## ACTION ITEM:
Report all lines of the records that contain "comment".

## DATASET:
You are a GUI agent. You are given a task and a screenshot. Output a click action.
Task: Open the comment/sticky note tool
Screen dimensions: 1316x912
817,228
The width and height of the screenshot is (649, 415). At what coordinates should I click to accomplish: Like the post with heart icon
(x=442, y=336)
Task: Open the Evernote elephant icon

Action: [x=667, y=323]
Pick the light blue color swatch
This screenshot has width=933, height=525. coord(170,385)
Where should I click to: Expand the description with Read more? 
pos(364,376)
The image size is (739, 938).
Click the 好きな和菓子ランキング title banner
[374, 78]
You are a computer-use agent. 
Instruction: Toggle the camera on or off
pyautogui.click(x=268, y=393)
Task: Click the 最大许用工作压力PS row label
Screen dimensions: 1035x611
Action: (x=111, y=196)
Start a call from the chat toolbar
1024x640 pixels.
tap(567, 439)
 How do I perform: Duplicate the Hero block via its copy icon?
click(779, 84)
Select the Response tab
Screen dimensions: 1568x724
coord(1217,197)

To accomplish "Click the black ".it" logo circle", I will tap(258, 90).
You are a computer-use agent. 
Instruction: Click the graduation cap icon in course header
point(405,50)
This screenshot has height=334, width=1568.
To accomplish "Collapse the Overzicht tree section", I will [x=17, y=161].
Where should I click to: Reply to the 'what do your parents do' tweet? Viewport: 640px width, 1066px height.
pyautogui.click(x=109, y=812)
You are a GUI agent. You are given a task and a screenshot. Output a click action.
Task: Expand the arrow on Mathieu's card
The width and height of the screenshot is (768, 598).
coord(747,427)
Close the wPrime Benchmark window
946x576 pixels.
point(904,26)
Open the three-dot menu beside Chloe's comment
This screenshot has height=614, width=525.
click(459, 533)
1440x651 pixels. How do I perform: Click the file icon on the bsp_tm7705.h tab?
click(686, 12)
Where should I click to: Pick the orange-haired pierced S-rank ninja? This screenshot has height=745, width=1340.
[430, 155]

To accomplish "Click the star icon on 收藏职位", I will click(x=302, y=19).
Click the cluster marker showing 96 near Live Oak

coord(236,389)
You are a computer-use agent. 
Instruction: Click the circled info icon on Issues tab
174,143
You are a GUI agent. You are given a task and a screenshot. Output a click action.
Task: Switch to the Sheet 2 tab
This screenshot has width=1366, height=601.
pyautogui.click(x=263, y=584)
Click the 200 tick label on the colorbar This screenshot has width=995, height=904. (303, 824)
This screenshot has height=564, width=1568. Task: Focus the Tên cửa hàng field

## YOUR RESPONSE:
Task: Open the comment/sticky note tool
Open the three-dot menu beside Chloe's comment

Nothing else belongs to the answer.